REQUIRED ACTION:
Below are entries. Pull out all lines containing "Task".

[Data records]
※

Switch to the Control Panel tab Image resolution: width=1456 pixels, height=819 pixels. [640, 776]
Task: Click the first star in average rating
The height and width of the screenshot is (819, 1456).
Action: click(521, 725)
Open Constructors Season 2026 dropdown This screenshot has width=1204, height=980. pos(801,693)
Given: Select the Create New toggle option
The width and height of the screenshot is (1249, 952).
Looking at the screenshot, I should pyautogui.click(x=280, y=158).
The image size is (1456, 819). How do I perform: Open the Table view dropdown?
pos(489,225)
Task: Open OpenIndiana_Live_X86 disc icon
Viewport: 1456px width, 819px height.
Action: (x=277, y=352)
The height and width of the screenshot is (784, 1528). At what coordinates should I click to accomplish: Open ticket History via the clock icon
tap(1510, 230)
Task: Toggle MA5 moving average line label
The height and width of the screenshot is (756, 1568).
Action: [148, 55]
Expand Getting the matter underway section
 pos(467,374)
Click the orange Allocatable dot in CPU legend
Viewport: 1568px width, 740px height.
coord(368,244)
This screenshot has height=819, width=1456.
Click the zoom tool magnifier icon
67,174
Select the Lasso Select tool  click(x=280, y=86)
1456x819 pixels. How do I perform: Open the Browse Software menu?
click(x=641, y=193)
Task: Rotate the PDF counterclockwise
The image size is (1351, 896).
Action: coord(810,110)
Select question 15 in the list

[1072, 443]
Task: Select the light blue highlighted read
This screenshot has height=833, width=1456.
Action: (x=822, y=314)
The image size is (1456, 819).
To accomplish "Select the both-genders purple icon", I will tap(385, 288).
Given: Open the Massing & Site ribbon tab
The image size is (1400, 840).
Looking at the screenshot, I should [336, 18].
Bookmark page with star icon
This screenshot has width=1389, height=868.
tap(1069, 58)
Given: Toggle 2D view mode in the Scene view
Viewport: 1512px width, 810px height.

※

EXERCISE OUTPUT:
Task: Click the first star in average rating
Task: Open OpenIndiana_Live_X86 disc icon
Task: Toggle MA5 moving average line label
Task: Rotate the PDF counterclockwise
Task: Select the light blue highlighted read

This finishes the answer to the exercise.